start Recorded information

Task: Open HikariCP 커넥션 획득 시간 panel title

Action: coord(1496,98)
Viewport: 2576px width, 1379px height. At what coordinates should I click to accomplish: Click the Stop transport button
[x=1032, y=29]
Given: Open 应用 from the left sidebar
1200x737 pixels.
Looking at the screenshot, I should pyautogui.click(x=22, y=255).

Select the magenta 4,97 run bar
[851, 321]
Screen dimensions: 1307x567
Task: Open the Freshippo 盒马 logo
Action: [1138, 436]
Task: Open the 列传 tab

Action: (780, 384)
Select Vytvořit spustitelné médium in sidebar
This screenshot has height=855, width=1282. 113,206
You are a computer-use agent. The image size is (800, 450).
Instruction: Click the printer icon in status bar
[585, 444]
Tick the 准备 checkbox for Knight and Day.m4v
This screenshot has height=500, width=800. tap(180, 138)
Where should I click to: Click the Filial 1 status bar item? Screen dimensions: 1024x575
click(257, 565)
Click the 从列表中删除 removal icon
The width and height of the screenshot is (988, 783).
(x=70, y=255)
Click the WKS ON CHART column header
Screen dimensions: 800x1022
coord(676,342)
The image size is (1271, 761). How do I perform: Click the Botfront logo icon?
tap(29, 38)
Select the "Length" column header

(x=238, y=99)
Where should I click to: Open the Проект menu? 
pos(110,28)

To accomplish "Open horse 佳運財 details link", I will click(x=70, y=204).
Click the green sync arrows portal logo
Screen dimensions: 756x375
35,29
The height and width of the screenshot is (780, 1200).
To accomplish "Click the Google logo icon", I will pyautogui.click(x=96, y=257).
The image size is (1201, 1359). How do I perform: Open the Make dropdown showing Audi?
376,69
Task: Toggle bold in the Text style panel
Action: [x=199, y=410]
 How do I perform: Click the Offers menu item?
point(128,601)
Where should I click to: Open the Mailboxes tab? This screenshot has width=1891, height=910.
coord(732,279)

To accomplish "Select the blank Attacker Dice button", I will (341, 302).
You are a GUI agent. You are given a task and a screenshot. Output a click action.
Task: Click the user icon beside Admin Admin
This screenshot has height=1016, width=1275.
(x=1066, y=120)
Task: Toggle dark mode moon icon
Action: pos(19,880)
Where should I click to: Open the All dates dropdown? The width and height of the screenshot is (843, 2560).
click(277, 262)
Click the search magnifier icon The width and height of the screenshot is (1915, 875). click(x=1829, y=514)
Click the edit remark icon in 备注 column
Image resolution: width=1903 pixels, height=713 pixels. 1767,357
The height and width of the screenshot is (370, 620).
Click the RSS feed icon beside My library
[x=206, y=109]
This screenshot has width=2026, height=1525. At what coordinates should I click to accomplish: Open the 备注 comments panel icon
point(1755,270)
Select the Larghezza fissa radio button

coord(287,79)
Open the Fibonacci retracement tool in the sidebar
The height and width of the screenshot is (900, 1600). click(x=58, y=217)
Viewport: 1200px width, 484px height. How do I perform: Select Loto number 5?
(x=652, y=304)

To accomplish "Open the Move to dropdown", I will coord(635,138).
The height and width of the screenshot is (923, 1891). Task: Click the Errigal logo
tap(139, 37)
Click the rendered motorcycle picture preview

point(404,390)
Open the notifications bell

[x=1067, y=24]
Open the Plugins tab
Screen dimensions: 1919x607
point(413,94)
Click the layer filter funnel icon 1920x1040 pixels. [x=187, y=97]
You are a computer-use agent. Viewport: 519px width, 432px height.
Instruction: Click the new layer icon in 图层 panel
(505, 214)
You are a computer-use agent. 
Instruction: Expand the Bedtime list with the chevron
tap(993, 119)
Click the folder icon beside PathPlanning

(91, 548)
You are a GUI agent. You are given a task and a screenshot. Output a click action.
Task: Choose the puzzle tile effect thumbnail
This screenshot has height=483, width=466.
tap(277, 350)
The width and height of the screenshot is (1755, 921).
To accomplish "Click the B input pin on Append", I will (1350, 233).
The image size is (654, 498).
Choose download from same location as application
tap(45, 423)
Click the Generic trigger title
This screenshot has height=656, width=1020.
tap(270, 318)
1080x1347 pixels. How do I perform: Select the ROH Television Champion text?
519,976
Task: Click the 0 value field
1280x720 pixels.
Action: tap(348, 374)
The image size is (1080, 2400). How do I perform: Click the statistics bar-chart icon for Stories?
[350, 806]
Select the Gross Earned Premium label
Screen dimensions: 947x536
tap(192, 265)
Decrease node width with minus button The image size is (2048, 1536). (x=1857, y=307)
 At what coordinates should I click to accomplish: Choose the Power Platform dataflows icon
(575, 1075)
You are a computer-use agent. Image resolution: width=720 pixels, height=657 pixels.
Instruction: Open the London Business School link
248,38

end Recorded information

**Short problem**
Please copy the rows above word for word, starting at the line containing "You are a computer-use agent. The" and ending with the line containing "This screenshot has height=500, width=800.", including both of those lines.

**Exercise solution**
You are a computer-use agent. The image size is (800, 450).
Instruction: Click the printer icon in status bar
[585, 444]
Tick the 准备 checkbox for Knight and Day.m4v
This screenshot has height=500, width=800. tap(180, 138)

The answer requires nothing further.